- _Provided text_:
= = = = = = =

Born in Onancock, Va. in 1941 to a family that owned a small retail business, Glick quickly showed business prowess of his own after graduating from Randolph Macon Military Academy in 1960 and the University of Maryland’s Business School in 1965. He opened a fine men’s clothing store in Salisbury in 1967 and later a unisex hair salon in 1975.

Yet, Glick’s business career will likely be remembered most in the real estate industry, as he joined Bruce Moore and Robert Warfield as the company’s 12th associate in 1979 and in 1983, he was made partner, creating the well-known Moore, Warfield and Glick, Inc. Realtors.

“If you look around Ocean City, his legacy is everywhere,” said Thaler, “He helped to greatly improve and perfect the rental system in Ocean City, and it’s a system that is still used today.”

Thaler and Mayor Rick Meehan were two of a handful of speakers who eulogized Glick this week, but both assert that while Glick was one of the resort’s most notable real estate moguls, he will be remembered most as a good man.

“Hal was loved and respected by everyone and people gravitated toward the type of man that he was,” said Meehan. “His accomplishments were great in the business community but he always stepped up to help out in the community and be a leader wherever he was needed.”

Meehan points to Glick’s involvement in the efforts to expand the city’s convention center and pointed to his philanthropic work for the Humane Society and Temple Bat Yam as just a few examples.

“If it weren’t for Hal, we wouldn’t have the land, the building, or even the seats that people sit in each week,” said Thaler. “He was just the epitome of a good man. He was the go to guy when you needed to get something done. When he spoke, everyone listened.”

Glick was the recipient of dozens of awards as both a humanitarian and as a businessman, including the “Realtor of the Year” award in 1987 and the “Realtor Community Service” Award in 1998.  In 2002, he received the “Spirit of Ocean City” Award from the Ocean City Chamber of Commerce and the first-ever “Lifetime Achievement” Award” from the Coastal Association of Realtors in 2009.

= = = = = = =

- _Available data_:
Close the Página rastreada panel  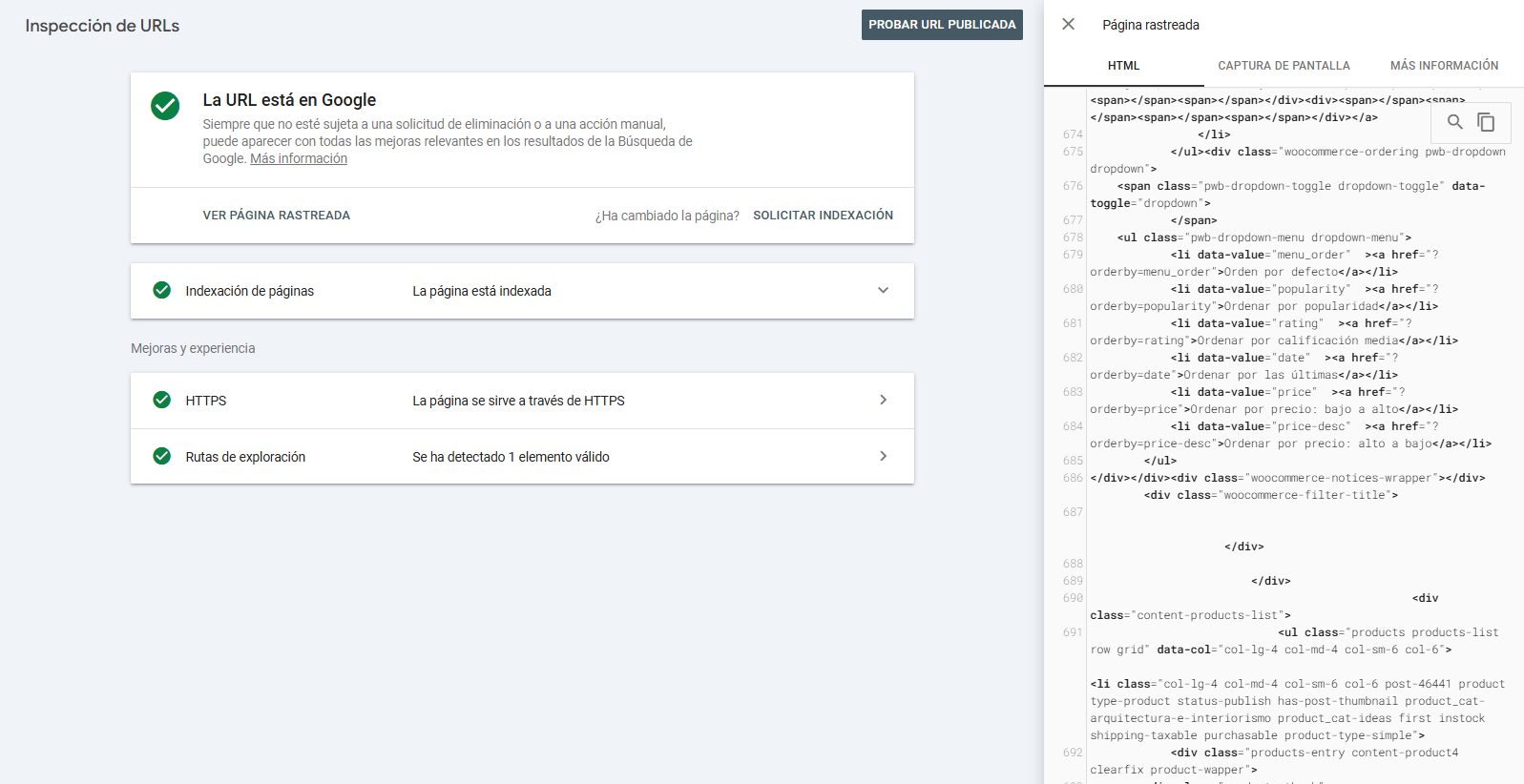pos(1068,25)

= = = = = = =

- _Exercise requirements_:
a - Repeat word for word the part of the article on Hal Glick that opens with the words containing "Born in Onancock, Va." and closes with "Glick, Inc. Realtors.".
b - Carry the article on Hal Glick forward from the point where it stops.
The material has no connection to the article on Hal Glick.

- _The answers_:
a -
Born in Onancock, Va. in 1941 to a family that owned a small retail business, Glick quickly showed business prowess of his own after graduating from Randolph Macon Military Academy in 1960 and the University of Maryland’s Business School in 1965. He opened a fine men’s clothing store in Salisbury in 1967 and later a unisex hair salon in 1975.

Yet, Glick’s business career will likely be remembered most in the real estate industry, as he joined Bruce Moore and Robert Warfield as the company’s 12th associate in 1979 and in 1983, he was made partner, creating the well-known Moore, Warfield and Glick, Inc. Realtors.

b -
In 2010, he was presented with an award that bears his own name, as the “Hal Glick Distinguished Service” Award is given annually to leading citizens who combine tremendous business success with a record of charitable accomplishments on the Delmarva Peninsula.

“In five years, we’ve raised over $350,000 for non-profits in our region,” said Thaler, co-organizer of the Hal Glick Distinguished Service Award Gala. “He was active in everything in this community and it’s amazing how if you put Hal’s name on a fundraising event you have a winner.”

Glick leaves behind his wife, Christine, his son, Shawn, his daughter Lauren, and six grandchildren.

Glick’s daughter, Lauren, a local singer and music teacher, sang a touching musical tribute to her late father on Tuesday morning at the funeral.

Meehan said that while Ocean City laid to rest a great businessman, family man and community leader this week, the way Glick lived his life will ensure that his legacy lives on for decades to come.

“You’ll never hear anyone say a bad word about Hal Glick because Hal Glick never had a bad word to say about anybody. He was a good man and great leader,” Meehan said.

Thaler remembers the large glass window that Glick had in his office on 120th Street in Ocean City. He says Glick never drew the blinds because he always wanted people to know that he was there for them if they needed him.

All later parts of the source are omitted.